Saint Pierre au bord du lac de Tibériade, le prophète Isaïe dans le Temple de Jérusalem : deux hommes que Dieu a saisis de façon inopinée pour les appeler à son service. C’est le Saint d’Israël qui apparaît à Isaïe pour l’envoyer prophétiser à son peuple (Is 6), tandis que Pierre est invité par Jésus à abandonner ses filets et à devenir apôtre (Lc 5). Les deux vocations s’illuminent mutuellement et renvoient aussi à l’appel de Moïse dans l’épisode du buisson ardent (Ex 3).
La première lecture : le Saint d’Israël (Is 6)
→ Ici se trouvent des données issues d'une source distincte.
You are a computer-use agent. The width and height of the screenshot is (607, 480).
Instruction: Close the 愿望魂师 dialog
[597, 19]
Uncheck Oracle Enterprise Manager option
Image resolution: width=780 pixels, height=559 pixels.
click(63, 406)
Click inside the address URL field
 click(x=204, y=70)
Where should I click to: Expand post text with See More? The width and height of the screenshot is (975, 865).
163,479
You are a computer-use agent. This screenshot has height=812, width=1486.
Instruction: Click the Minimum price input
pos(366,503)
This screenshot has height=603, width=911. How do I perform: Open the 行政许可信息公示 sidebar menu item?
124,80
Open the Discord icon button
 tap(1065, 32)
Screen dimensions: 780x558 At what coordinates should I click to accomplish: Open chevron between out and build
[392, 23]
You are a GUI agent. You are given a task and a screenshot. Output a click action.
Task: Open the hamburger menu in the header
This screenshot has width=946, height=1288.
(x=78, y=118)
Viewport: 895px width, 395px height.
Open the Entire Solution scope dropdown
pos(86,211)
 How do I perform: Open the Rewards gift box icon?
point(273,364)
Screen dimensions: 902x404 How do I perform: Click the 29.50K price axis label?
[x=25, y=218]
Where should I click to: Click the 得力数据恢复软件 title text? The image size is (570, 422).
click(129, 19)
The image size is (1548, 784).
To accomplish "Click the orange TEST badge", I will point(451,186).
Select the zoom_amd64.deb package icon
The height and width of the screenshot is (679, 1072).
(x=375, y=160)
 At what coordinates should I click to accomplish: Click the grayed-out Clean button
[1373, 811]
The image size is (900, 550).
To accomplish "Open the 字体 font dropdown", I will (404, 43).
Le prophète Isaïe nous relate, au chapitre 6, l’expérience fondamentale de sa vie qui illumine toute sa théologie : l’apparition du Seigneur dans le Temple (Is 6). Nous ne savons pas exactement où elle a eu lieu et si ce fut pendant le culte, mais tout laisse penser qu’Isaïe est transporté dans le « Saint des Saints », le lieu de la présence divine avec l’Arche d’Alliance, et que la liturgie des séraphins dévoile ce que la liturgie humaine cherche à imiter : un cantique qui exalte le Seigneur ( Saint ! Saint ! Saint !), tandis que l’encens remplit tout le sanctuaire. Cette scène a tellement marqué la religion d’Israël qu’elle nous est parvenue à travers l’Apocalypse (cf. Ap 4,8) et marque notre propre célébration eucharistique : ce cantique, « Saint ! Saint ! Saint ! », n’emplit pas seulement la cour céleste, mais résonne dans toutes les églises du monde pour rendre à Dieu l’hommage qui lui est dû. Le catéchisme en décrit toute la réalité mystique :
« ‘Récapitulés’ dans le Christ, participent au service de la louange de Dieu et à l’accomplissement de son dessein : les Puissances célestes (cf. Ap 4-5 ; Is 6, 2-3), toute la création (les quatre Vivants), les serviteurs de l’ancienne et de la nouvelle Alliance (les vingt-quatre Vieillards), le nouveau Peuple de Dieu (les cent quarante-quatre mille : cf. Ap 7, 1-8 ; 14, 1), en particulier les martyrs » égorgés pour la Parole de Dieu » (Ap 6, 9-11), et la toute Sainte Mère de Dieu (la Femme : cf. Ap 12 ; l’Épouse de l’Agneau : cf. Ap 21, 9), enfin » une foule immense, impossible à dénombrer, de toute nation, race, peuple et langue » (Ap 7, 9). » [1]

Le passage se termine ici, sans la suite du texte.